International career^{‡}
- 2012: Costa Rica U23 / 2 / (0)
- 2010–: Costa Rica / 20 / (0)

= Christopher Meneses =

Costa Rican footballer (born 1990)

Christopher Meneses Barrantes (born May 2, 1990) is a Costa Rican professional footballer who plays as a defender for Sporting San José.

==Club career==
Meneses came through the youth ranks of Alajuelense for whom he made his senior debut in 2008. In summer 2013 he joined Swedish side IFK Norrköping. After a year and a half with Norrköping they declared in April 2015 that Meneses was free to leave the club after they had reached an agreement that he needed to restart his career somewhere else. In 2015, he returned to Liga Deportiva Alajuelense.

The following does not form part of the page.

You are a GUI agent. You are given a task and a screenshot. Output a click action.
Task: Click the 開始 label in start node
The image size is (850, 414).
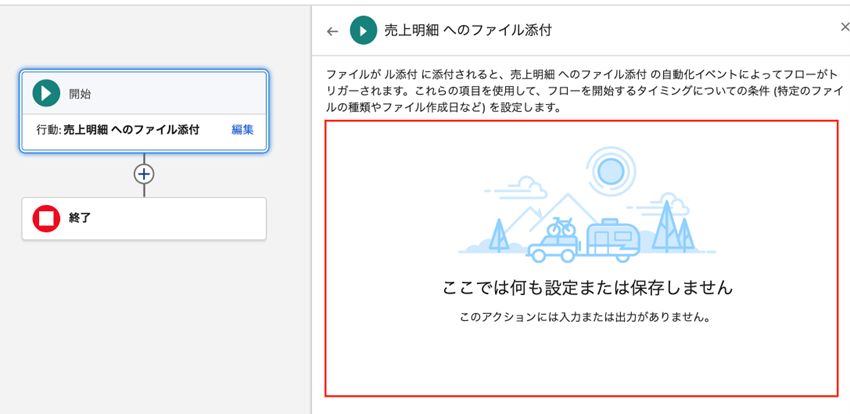(80, 94)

On 13 December 2021, Meneses signed with Sporting San José.

==International career==
Meneses made his debut for Costa Rica in an August 2010 friendly match against Paraguay and has, as of May 2014, earned a total of 15 caps, scoring no goals. He represented his country in 2 FIFA World Cup qualification matches and played at the 2013 Copa Centroamericana and the 2013 CONCACAF Gold Cup.